Extracted records
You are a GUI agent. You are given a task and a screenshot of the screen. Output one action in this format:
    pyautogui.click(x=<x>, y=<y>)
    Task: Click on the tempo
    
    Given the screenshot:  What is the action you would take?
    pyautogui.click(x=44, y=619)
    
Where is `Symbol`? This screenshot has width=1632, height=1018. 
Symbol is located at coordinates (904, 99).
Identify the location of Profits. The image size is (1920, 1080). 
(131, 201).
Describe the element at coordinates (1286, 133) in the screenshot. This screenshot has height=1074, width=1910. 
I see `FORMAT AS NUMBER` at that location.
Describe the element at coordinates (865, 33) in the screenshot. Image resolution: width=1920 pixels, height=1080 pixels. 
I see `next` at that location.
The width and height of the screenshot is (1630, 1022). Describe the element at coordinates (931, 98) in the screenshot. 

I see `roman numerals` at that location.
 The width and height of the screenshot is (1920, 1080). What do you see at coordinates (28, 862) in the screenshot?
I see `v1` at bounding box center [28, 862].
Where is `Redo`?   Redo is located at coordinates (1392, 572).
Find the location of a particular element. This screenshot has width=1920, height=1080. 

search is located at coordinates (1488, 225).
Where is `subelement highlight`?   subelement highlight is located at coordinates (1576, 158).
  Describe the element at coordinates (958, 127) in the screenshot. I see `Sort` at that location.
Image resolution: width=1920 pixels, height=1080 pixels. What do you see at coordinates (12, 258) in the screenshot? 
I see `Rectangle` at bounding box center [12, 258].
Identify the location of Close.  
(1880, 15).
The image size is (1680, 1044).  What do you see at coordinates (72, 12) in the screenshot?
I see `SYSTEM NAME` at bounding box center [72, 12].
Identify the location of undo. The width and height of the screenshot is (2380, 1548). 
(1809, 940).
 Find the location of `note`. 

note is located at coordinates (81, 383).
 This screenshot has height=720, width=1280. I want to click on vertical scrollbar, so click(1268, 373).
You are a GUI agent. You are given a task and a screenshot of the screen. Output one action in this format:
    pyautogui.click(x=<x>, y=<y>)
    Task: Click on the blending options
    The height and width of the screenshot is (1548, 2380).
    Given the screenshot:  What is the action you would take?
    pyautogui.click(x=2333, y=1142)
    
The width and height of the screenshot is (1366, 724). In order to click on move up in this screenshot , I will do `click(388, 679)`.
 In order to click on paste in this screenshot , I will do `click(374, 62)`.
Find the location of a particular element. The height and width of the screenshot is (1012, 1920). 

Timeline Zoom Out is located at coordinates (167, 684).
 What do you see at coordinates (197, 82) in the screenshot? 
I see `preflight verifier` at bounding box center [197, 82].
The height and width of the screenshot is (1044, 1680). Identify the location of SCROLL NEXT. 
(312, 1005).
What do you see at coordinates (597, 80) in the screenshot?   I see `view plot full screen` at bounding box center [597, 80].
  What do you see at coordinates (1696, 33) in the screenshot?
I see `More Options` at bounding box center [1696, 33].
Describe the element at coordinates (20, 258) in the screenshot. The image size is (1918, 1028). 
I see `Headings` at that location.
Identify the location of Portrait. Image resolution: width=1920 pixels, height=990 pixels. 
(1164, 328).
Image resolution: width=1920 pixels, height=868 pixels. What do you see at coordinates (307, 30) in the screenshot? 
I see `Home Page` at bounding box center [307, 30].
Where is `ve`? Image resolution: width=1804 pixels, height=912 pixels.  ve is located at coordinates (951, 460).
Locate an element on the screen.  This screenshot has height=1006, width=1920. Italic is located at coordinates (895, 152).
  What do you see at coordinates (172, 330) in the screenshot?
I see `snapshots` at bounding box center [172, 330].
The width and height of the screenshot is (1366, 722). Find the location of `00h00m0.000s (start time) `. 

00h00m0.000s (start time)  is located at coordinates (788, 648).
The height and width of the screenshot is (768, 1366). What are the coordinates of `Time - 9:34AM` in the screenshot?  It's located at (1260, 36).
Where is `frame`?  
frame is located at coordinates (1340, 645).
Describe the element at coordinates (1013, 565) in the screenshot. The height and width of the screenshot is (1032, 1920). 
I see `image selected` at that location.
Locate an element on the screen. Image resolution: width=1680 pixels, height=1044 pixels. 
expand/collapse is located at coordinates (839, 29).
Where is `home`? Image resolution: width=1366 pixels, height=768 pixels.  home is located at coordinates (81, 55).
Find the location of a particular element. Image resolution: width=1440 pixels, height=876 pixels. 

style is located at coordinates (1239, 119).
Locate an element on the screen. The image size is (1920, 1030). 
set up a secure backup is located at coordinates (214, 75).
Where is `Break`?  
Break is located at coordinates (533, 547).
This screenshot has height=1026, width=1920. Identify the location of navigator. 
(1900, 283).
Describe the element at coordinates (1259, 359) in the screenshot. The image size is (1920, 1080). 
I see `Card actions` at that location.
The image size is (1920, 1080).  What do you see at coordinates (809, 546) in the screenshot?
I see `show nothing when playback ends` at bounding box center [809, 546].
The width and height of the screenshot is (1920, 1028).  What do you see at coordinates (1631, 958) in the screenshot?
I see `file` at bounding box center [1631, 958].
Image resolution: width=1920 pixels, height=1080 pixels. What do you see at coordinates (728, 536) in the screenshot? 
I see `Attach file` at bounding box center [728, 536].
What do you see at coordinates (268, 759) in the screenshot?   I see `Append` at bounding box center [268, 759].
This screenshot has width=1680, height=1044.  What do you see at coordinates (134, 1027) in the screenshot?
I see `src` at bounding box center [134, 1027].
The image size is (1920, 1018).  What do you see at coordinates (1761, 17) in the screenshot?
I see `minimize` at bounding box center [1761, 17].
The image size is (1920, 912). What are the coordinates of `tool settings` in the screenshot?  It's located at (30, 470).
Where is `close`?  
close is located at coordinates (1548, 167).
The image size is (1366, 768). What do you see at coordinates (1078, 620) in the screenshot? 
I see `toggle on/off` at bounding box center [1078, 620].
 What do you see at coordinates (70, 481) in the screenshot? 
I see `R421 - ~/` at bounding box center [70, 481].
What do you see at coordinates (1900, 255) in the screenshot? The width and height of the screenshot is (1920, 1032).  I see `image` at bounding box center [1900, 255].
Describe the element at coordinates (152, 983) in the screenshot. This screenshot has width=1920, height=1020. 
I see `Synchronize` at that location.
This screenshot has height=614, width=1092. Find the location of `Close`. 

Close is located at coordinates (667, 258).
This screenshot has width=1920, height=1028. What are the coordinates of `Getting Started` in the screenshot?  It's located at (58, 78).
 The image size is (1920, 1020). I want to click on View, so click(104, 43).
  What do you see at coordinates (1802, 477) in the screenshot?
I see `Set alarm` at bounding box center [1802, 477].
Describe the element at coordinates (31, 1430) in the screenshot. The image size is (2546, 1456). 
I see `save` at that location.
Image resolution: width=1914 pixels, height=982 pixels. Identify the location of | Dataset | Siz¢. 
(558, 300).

Request
Copy the lines from the one with "The height and width of the screenshot is (768, 1366)." through the one with "center [1631, 958].", swapping "Locate an element" for "Find an element" and leaving everything else unchanged.

Task solution
The height and width of the screenshot is (768, 1366). What are the coordinates of `Time - 9:34AM` in the screenshot?  It's located at (1260, 36).
Where is `frame`?  
frame is located at coordinates (1340, 645).
Describe the element at coordinates (1013, 565) in the screenshot. The height and width of the screenshot is (1032, 1920). 
I see `image selected` at that location.
Find an element on the screen. Image resolution: width=1680 pixels, height=1044 pixels. 
expand/collapse is located at coordinates (839, 29).
Where is `home`? Image resolution: width=1366 pixels, height=768 pixels.  home is located at coordinates (81, 55).
Find the location of a particular element. Image resolution: width=1440 pixels, height=876 pixels. 

style is located at coordinates (1239, 119).
Find an element on the screen. The image size is (1920, 1030). 
set up a secure backup is located at coordinates (214, 75).
Where is `Break`?  
Break is located at coordinates (533, 547).
This screenshot has height=1026, width=1920. Identify the location of navigator. 
(1900, 283).
Describe the element at coordinates (1259, 359) in the screenshot. The image size is (1920, 1080). 
I see `Card actions` at that location.
The image size is (1920, 1080).  What do you see at coordinates (809, 546) in the screenshot?
I see `show nothing when playback ends` at bounding box center [809, 546].
The width and height of the screenshot is (1920, 1028).  What do you see at coordinates (1631, 958) in the screenshot?
I see `file` at bounding box center [1631, 958].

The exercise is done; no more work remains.